Mitt Romney went awfully easy on Barack Obama in Monday night’s presidential debate, by our thinking, but we suspect he had his reasons.

The most frustrating portion of the proceedings was the discussion of the Sept. 11 terror attack on the embassy in Libya and its four resulting deaths, when Romney declined to mention the administration’s repeated denials of requests by the ambassador for more security, its weeks-long insistence on a false story that a little-known video had provoked the event, its outrageous imprisonment of the filmmaker and implied apology for the First Amendment, its continuing dissembling, the president’s callous description of the deadly attack as “not optimal” and “bumps in the road,” or any of several other disturbing aspects of Obama’s utter pooch-screwing in the matter. Similar punch-pulling marked Romney’s response to questions about Iran’s nuclear ambitions, America’s commitment to Israel, and the likely dire consequences of the recent political upheavals in the Middle East.

Vexing as it was to listen to, we can see how such tactics effectively served a broader campaign strategy. The debate was devoted to foreign policy during an election dominated by economic issues, the two previous debates had likely sufficed for all the but the most politically enthused, and televised competition from professional football and the seventh game of the National League championship series had further reduced the audience, so Romney’s main objectives were to reassure the skittish womenfolk that presumably predominated in the audience that he’s not a bloodthirsty war-monger and avoid anything that would provide fodder for a ravenous press to exploit over the next few day’s worth of news stories.

He seems have to succeeded in both regards.
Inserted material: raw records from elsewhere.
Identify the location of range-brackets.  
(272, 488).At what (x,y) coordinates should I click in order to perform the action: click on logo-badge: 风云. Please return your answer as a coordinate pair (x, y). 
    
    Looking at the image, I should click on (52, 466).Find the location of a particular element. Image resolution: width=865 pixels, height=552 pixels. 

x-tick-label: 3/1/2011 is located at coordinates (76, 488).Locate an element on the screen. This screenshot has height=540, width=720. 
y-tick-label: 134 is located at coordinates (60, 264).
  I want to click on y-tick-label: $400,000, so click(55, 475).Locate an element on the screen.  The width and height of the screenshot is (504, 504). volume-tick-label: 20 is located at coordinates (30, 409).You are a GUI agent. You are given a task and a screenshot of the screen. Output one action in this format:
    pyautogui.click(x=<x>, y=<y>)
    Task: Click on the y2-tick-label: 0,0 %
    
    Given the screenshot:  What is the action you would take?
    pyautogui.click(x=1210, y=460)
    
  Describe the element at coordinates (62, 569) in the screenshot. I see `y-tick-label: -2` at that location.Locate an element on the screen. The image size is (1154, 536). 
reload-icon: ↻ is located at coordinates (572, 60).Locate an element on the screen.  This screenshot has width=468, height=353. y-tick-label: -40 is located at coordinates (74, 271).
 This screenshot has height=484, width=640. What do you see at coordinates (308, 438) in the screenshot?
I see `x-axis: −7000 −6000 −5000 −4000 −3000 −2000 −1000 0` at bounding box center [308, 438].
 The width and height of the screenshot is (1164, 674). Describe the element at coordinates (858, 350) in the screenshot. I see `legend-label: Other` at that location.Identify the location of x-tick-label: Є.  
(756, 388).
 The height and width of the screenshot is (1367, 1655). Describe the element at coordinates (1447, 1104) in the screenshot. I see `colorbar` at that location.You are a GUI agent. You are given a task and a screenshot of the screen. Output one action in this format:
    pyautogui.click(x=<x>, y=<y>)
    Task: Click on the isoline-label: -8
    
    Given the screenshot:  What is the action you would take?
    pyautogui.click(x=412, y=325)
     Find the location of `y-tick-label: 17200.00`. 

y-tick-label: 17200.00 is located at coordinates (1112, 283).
As much as we would have loved to see Romney tear further into Romney’s failings, his lack of aggressiveness on the obvious points probably bolstered the amiably calm-and-steady persona that he displayed throughout the evening. If he made any glaring mistakes, the news reports that followed on brief news reports failed to highlight them.

Romney also scored a few points along the way, provoking some rather unpresidential behavior from the president. He rightly criticized the apologetic nature of Obama’s foreign policy, and when Obama rudely interrupted to dispute the allegation he was met with some verbatim quotes that most viewers will inevitably interpret as apologies for America’s past. When Romney rightly noted that Obama’s defense cuts have left the Navy with its fewest ships since 1917, Obama responded with a sarcastic explanation of how “we have these things called aircraft carriers, where planes land on them,” implying that not only Romney but the Navy admirals that have requested an additional 38 ships lack a rudimentary understanding of naval strategy.

Although foreign policy was the announced topic of the debate, much of the debate was spent on the closely related topic of the economy. This allowed Obama to talk at length about hiring more teachers, which he seems to believe is the key to the economic recovery that has somehow eluded him the past four years, and Romney seized the opportunity to express his love for teachers even as he doubted that a few thousand more of them will somehow bring about full employment.

The more loyal of the legacy media’s pundits will no doubt proclaim Obama the victor by their pointless point-scoring methods, but Romney’s been rising in the polls ever since the last proclaimed debate victories by Obama and his running mate and we don’t expect this final round will change that.